Nothing but the lines from the one with "Instruction: Select the 60分钟 period tab" through the end of the listing should be reproduced, each exactly and with pictures omitted.

RECORDS FOR PROCESSING: Begin

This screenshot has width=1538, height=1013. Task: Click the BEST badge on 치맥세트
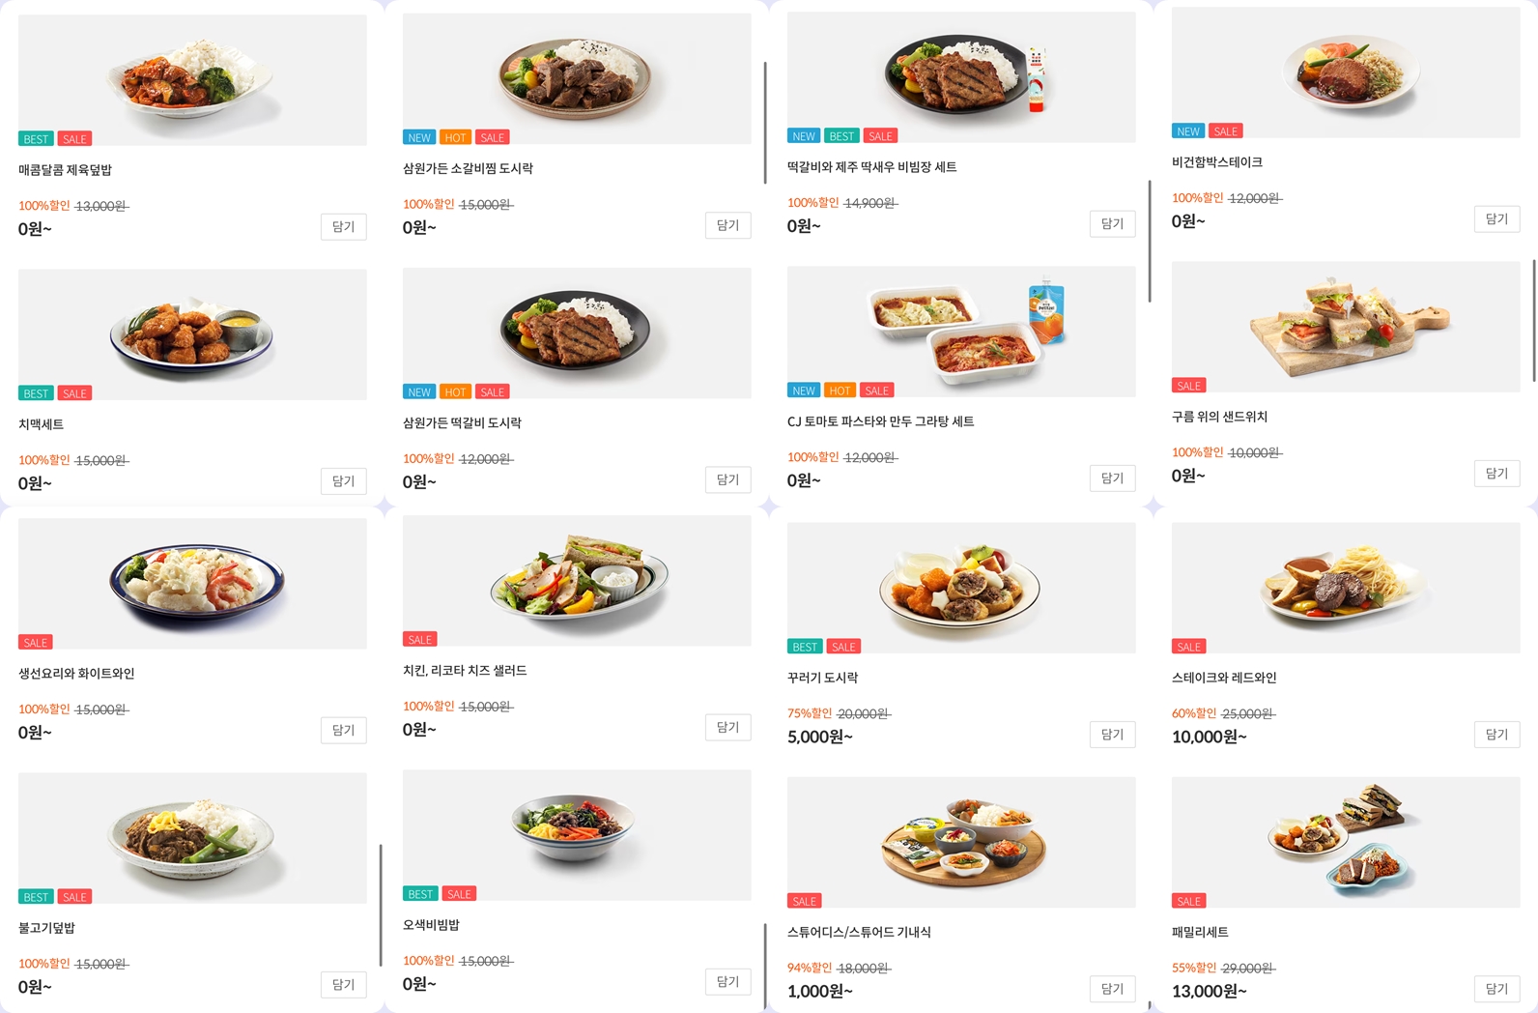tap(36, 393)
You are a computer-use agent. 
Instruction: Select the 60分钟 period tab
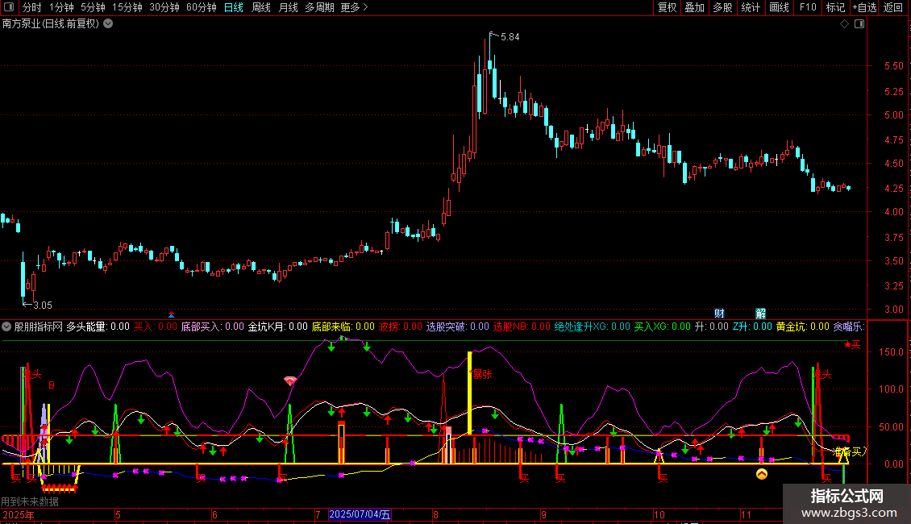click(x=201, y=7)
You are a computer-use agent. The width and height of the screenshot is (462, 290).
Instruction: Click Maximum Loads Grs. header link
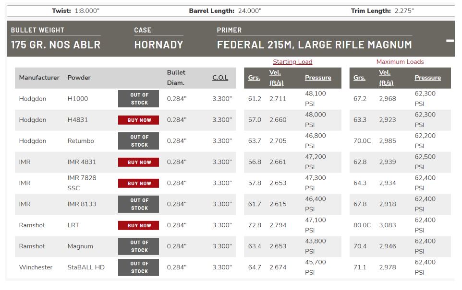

RECORDS FOR PROCESSING: End

WORKED SOLUTION:
Instruction: Select the 60分钟 period tab
click(x=201, y=7)
You are a computer-use agent. The width and height of the screenshot is (462, 290).
Instruction: Click Maximum Loads Grs. header link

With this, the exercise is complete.